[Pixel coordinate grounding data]
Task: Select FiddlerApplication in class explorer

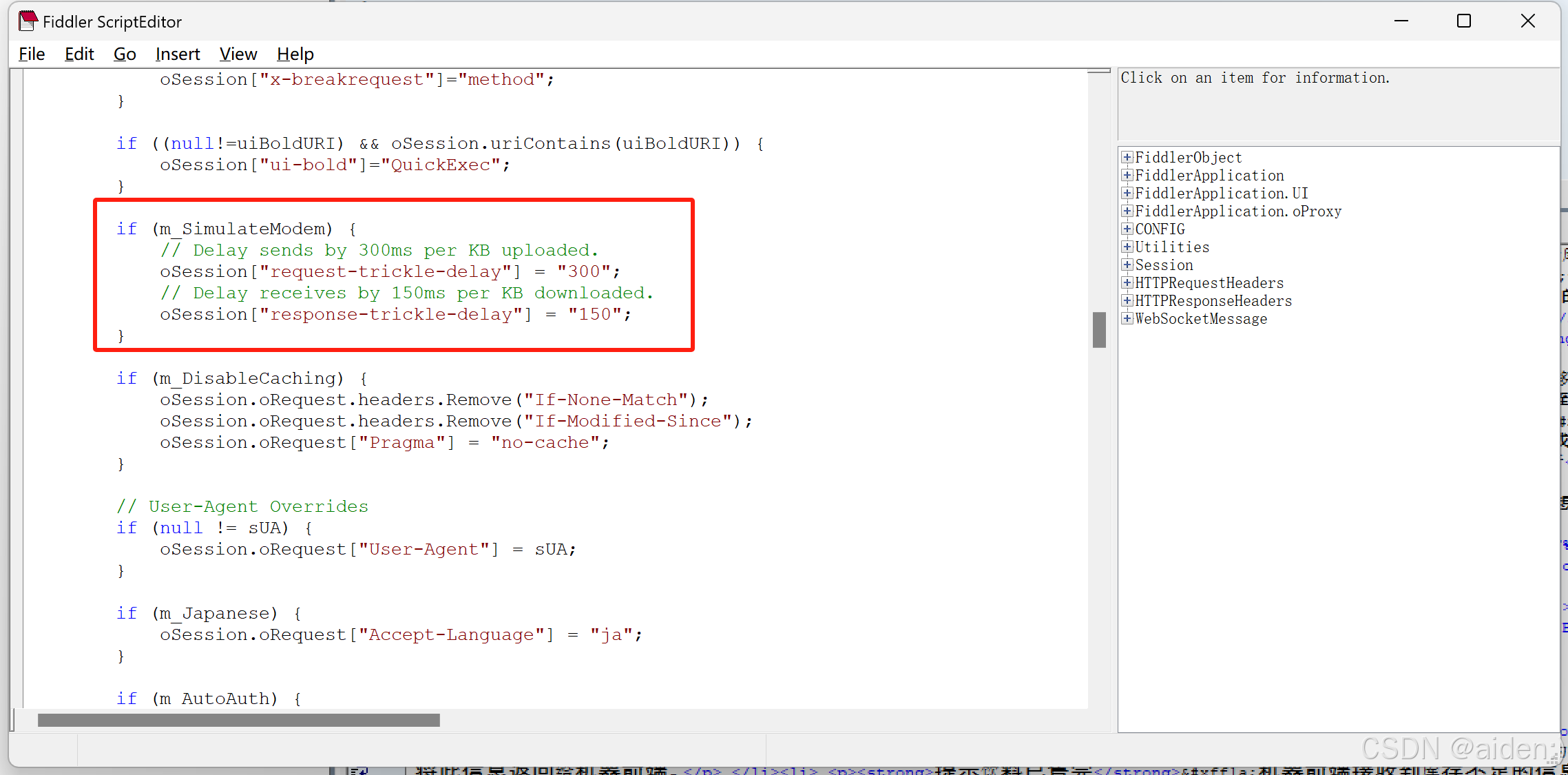Action: tap(1209, 176)
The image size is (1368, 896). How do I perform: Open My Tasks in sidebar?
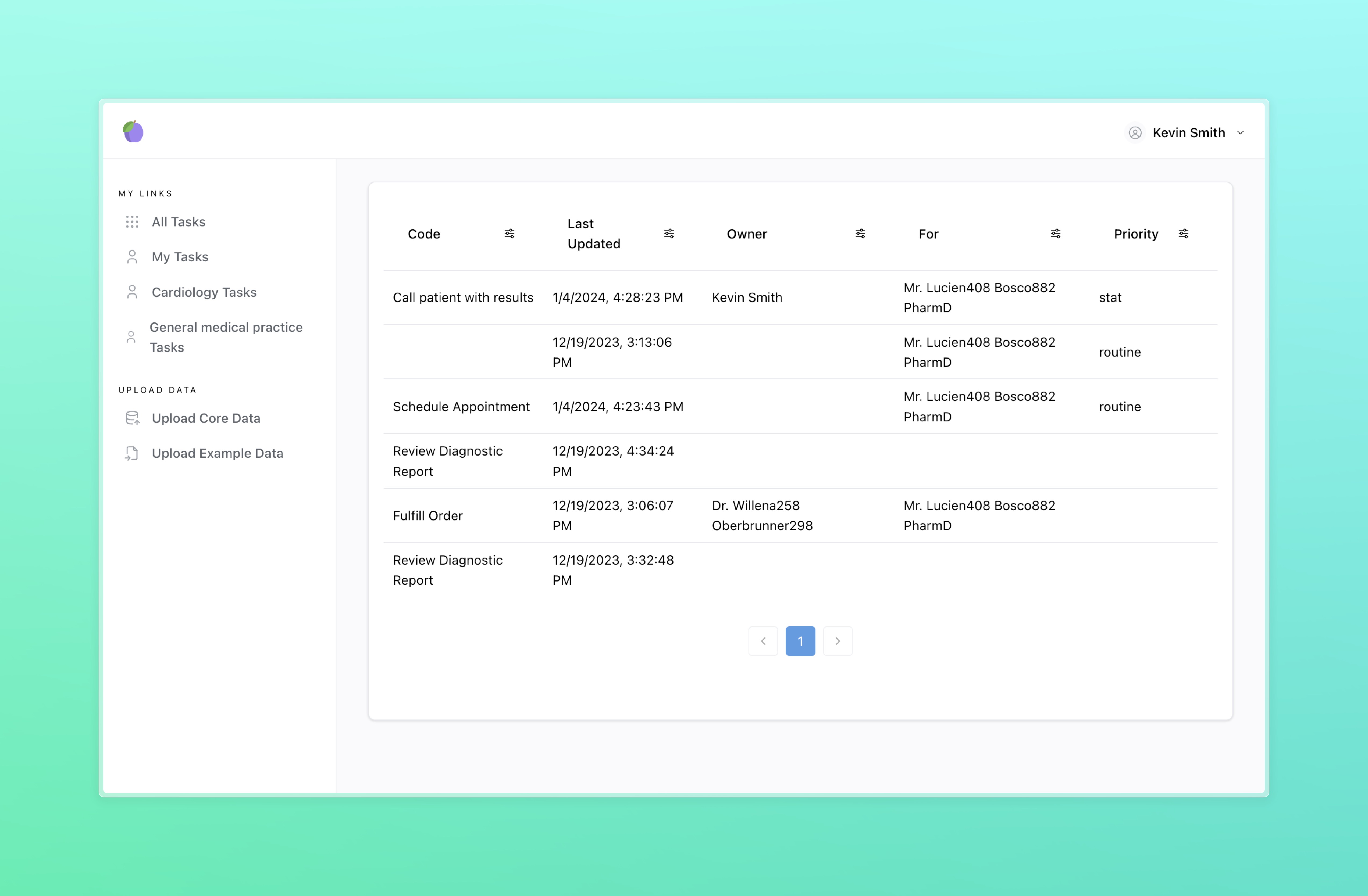(180, 257)
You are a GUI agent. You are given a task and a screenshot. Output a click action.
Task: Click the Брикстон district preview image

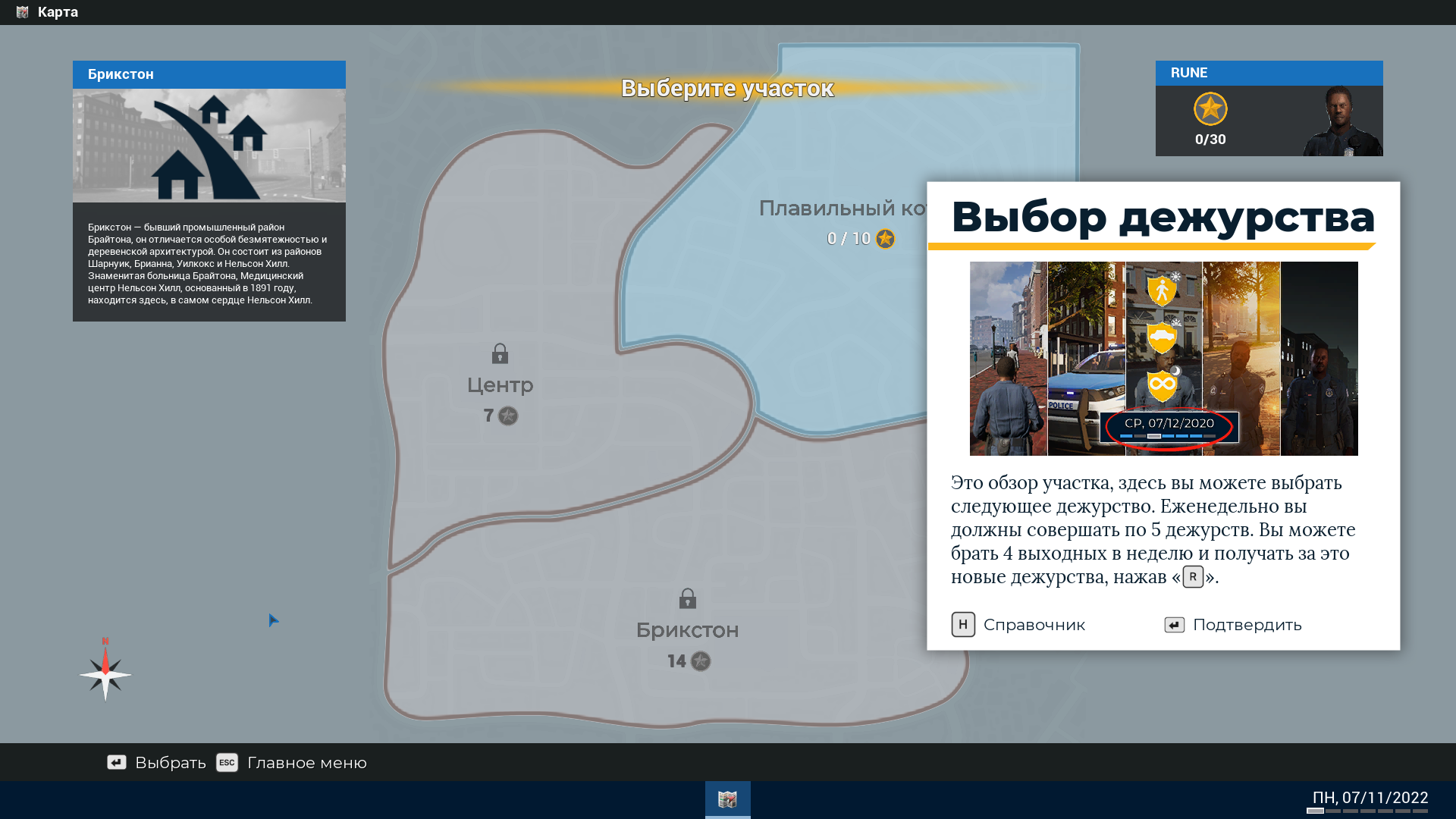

Your instructions. Copy the entries above faithfully and omit every image.

Response for this exercise.
Task: Select FiddlerApplication in class explorer

Action: tap(1209, 176)
The image size is (1368, 896). How do I perform: Open My Tasks in sidebar?
(180, 257)
You are a GUI agent. You are given a task and a screenshot. Output a click action.
Task: Click the Брикстон district preview image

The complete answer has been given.